Monday, November 4, 2013
I was beset by writer's block this morning and so instead of working I sat at my desk and watched the shadows of leaves chase each other across the wall. The maple tree outside my window has held on admirably, but today its leaves were falling in flurries; giant yellow snowflakes, catching in drifts and banks on the lawn below. The temperature dropped dramatically a couple nights ago, and suddenly it's not difficult to imagine snow in place of the leaves.

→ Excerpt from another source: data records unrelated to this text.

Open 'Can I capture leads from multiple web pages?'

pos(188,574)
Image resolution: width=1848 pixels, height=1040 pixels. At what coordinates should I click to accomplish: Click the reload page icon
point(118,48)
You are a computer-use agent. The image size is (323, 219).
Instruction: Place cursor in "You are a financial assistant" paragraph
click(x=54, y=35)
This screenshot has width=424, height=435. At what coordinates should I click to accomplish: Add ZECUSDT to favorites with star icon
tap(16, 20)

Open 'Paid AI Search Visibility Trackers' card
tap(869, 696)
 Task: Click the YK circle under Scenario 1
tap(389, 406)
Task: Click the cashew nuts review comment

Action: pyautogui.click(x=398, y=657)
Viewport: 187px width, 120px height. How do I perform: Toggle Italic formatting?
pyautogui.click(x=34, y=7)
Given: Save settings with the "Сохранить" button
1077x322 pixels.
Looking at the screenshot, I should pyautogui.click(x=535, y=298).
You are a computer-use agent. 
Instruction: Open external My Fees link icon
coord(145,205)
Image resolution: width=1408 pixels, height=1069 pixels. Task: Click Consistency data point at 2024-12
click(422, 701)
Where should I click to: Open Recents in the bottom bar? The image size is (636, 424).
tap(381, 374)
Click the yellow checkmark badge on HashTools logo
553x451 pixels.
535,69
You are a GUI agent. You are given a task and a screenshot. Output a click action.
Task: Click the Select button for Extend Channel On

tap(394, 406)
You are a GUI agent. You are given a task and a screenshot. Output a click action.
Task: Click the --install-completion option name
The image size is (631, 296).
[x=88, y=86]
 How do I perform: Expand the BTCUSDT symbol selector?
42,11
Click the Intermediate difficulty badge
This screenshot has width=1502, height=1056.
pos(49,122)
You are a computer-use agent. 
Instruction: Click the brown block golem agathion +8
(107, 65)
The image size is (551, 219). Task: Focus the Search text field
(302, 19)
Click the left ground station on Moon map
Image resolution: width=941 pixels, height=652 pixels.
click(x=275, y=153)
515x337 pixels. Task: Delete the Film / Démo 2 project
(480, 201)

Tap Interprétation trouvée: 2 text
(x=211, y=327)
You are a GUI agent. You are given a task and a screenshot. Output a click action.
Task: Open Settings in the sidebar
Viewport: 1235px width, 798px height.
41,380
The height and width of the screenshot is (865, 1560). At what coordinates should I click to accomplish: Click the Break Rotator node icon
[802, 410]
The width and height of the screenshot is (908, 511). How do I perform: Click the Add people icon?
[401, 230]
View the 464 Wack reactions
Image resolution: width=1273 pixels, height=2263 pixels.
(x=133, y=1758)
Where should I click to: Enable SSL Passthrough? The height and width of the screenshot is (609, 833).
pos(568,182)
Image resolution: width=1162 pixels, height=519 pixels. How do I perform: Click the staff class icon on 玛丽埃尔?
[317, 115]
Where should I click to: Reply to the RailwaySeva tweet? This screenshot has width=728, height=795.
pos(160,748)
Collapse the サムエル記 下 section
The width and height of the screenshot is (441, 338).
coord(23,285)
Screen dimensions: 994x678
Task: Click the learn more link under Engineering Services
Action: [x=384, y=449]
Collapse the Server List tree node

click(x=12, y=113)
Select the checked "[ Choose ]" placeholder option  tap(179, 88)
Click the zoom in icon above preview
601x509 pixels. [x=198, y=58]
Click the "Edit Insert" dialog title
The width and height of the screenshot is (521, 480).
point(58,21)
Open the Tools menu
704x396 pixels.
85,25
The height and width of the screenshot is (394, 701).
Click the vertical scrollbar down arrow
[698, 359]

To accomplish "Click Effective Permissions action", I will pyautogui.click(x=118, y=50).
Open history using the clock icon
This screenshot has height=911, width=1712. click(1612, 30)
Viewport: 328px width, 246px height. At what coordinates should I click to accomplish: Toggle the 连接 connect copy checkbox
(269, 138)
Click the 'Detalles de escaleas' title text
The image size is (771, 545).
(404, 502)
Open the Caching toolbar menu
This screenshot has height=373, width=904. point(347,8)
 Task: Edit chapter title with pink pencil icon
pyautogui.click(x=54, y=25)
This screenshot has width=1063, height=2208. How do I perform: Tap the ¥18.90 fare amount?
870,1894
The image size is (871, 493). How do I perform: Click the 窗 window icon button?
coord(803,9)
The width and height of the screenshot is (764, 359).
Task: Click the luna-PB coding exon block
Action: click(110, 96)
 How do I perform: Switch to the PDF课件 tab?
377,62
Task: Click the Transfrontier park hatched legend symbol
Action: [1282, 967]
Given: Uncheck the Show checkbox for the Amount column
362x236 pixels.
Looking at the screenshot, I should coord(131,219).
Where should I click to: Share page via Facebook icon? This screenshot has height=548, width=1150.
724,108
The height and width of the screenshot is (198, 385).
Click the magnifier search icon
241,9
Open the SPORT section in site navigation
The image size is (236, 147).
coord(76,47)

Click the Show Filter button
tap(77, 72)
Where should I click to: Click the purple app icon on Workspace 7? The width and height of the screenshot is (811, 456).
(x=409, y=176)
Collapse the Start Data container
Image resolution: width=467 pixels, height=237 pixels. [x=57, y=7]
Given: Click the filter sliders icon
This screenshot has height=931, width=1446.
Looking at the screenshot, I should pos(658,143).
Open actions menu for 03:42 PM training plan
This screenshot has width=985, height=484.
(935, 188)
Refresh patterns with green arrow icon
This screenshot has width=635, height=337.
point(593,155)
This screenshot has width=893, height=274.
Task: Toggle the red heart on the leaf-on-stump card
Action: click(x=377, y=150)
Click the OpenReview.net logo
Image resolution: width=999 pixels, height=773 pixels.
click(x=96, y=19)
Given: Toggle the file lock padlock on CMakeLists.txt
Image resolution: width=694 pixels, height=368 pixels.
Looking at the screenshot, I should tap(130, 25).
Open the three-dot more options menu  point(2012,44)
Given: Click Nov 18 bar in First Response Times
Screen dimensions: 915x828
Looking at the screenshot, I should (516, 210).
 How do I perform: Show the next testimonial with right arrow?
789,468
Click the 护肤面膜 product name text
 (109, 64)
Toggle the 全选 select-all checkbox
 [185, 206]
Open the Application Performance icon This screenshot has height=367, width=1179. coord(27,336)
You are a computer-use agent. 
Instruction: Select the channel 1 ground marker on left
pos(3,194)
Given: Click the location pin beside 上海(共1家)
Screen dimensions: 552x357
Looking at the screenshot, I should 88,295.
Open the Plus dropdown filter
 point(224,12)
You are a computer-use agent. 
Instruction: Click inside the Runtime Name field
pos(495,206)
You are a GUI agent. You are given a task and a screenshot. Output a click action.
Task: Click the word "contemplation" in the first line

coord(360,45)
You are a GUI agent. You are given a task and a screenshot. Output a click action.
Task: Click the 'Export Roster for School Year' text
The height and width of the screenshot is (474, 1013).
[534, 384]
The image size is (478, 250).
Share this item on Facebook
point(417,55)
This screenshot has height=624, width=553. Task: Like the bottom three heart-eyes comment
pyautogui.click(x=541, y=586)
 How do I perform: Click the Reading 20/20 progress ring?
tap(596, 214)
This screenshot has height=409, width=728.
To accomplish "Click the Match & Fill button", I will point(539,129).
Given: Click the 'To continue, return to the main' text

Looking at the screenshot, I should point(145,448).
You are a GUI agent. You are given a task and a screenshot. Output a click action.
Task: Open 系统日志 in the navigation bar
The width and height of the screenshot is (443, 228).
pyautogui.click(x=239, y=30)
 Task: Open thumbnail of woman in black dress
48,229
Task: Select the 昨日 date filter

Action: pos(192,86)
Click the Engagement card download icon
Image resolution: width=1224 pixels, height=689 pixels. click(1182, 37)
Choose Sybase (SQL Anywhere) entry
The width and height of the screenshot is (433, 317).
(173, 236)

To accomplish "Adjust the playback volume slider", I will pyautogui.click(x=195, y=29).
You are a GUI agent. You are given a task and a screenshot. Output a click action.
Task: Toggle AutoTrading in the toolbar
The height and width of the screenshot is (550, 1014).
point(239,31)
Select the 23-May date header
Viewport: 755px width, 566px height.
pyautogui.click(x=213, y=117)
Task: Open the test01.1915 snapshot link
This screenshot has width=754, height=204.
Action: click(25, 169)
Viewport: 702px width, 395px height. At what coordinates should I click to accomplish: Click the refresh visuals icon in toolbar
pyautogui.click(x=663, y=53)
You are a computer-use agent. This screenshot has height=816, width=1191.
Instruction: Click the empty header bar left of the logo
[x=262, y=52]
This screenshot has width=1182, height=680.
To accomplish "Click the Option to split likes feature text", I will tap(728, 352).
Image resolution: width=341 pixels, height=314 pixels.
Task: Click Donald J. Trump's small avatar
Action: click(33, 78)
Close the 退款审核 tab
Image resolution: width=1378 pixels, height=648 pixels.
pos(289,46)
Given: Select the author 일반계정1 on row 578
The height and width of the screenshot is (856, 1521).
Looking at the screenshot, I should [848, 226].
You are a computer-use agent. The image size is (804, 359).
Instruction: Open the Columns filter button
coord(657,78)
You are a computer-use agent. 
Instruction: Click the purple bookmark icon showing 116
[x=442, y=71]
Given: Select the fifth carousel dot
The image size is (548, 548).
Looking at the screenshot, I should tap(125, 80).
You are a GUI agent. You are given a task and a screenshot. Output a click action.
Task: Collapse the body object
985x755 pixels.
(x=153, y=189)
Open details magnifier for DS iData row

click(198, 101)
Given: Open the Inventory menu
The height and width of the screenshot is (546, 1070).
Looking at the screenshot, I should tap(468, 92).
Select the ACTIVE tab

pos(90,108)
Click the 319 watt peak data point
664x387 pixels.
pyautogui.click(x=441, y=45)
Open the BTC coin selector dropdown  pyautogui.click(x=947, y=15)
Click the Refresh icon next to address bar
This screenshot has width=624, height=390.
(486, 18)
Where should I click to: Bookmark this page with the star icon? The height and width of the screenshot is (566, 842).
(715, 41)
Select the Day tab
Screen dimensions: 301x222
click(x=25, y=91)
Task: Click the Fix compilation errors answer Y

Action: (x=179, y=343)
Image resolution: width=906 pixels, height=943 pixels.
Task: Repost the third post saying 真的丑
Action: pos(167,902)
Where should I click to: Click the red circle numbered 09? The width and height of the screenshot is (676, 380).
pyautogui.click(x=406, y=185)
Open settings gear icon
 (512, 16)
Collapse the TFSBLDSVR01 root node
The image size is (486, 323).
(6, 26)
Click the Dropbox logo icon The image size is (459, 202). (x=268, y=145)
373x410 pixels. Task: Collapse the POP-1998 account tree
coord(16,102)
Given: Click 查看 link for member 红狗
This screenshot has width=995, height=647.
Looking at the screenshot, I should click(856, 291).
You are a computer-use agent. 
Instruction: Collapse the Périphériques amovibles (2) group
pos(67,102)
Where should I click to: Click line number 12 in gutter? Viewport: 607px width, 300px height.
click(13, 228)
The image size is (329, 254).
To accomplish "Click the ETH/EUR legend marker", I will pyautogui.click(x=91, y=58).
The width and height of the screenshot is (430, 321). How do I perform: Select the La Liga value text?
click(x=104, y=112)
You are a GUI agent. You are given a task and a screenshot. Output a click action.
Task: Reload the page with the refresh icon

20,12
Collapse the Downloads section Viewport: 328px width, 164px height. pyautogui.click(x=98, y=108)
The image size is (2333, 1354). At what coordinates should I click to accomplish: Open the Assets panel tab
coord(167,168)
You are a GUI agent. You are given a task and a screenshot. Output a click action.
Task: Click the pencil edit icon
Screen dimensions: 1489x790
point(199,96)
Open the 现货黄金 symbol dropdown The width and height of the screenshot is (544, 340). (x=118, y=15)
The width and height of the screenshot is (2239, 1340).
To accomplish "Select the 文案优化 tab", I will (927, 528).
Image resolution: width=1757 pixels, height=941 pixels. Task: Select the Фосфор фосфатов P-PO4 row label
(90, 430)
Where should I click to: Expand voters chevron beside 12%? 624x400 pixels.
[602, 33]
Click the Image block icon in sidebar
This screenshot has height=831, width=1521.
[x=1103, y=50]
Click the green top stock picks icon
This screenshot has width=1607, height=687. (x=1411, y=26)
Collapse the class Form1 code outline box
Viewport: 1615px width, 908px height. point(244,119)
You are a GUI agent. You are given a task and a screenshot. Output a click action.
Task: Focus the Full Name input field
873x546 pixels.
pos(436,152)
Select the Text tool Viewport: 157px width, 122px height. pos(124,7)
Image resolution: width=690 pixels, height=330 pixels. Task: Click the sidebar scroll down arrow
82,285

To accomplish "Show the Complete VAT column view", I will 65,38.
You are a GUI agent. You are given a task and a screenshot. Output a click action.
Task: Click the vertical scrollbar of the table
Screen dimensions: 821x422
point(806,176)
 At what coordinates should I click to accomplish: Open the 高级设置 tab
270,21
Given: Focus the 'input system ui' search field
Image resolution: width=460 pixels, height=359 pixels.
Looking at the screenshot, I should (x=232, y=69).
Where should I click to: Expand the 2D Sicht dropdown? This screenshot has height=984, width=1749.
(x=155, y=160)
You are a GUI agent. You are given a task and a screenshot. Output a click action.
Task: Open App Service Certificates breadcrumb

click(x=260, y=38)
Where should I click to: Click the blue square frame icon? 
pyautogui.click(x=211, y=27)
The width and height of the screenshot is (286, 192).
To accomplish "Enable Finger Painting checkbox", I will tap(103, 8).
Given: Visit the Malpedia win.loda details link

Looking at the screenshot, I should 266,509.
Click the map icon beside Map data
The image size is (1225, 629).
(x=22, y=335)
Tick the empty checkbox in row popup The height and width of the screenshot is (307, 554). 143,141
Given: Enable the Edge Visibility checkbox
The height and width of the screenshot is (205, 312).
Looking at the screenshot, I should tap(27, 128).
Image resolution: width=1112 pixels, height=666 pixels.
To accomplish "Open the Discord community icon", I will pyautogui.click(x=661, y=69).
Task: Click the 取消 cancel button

The enormous oak tree next door has leaves the colour of old, burnished copper saucepans. In the morning, if I time it right, there's a short time when I can catch the sun as the light slants down and illuminates the leaves from behind. I stand at the window with a cup of tea in hand and I watch the leaves glow just like a stained-glass window: yellow and green, crimson and burnt-orange, black branches instead of lead solder. The layers shift in the breeze. Five minutes later, the spectacle is over for another day. Another week, and it will be over for another year, and the only stained glass I'll have to admire will be the windows in the hundred year–old church down the street. It suffices.
Meanwhile, the cool days with their early evenings have their small consolations – crisp air, woodsmoke and beeswax candles; rice pudding, jewel-like pomegranate seeds and tiny, juicy oranges; woollen hats, handknit socks and cozy afghans. Spiced tea and spiced rum. The fall-coloured leaf and the stained-glass window.